Patients referred to hospital by their General Practitioner (GP) for assessment of chest pain were invited into the study if a heart scan had ruled out blocked heart arteries.


The trial showed that the common underlying cause of chest symptoms in angina sufferers was myocardial ischaemia with no obstructive arteries (INOCA), which wasn’t diagnosed by a standard CT heart scan.

The diagnosis was clarified using the tests where INOCA was 4 times more likely, while ‘normal’ results were half as less likely to detect small vessel disease.

The study, funded by the British Heart Foundation and the Chief Scientist Office of the Scottish Government and sponsored by the NHS Golden Jubilee, was carried out by heart specialists from the University of Glasgow and took place in 3 hospitals within NHS Scotland – the Golden Jubilee University National Hospital in Clydebank, Glasgow Royal Infirmary and Forth Valley Royal Hospital in Larbert, Falkirk.

One of the trial’s leads, Professor Colin Berry - a Cardiology Consultant at NHS Golden Jubilee and Chair in Cardiology and Imaging at the University of Glasgow said: “In patients experiencing angina in the community, it is not known whether INOCA is a common cause of angina and, in addition, if it is diagnosed, the treatment of INOCA is also uncertain.

“We assessed whether the addition of tests of small vessel function might change the diagnosis based on the CT scan and, if so, would changes in treatment lead to improvements of symptoms, health-related quality of life, satisfaction with care and onward referrals for medical care.

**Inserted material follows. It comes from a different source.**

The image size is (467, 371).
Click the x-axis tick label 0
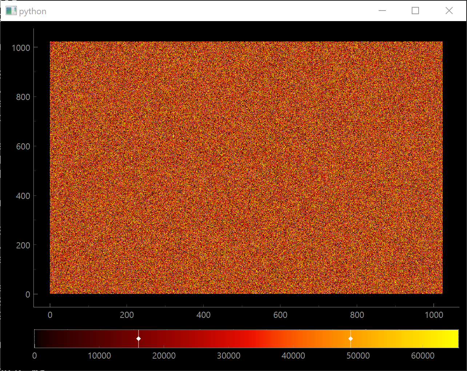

“In terms of clinical implications, the trial results show that use of these tests will help to answer what patients regularly ask - ‘What is the cause of my chest pain?’. We found that this approach led to improvements in treatment satisfaction, reduced unnecessary referrals for extra tests and helped to improve control of blood pressure.”

Professor Berry believes more research is needed to develop new medicines for small vessel disease in the heart. He added: “To this end, our team is currently leading the PRIZE trial, funded by the Medical Research Council, which is scheduled to report results towards the end of 2023.

“We would like to thank the patients and the staff who supported this study, the study sponsor and the funders - the British Heart Foundation and the Chief Scientist Office of the Scottish Government.”

Members of the team who carried out the trial will present the findings at the world-leading cardiovascular medicine conference, EuroPCR, in Paris on Thursday 18 May.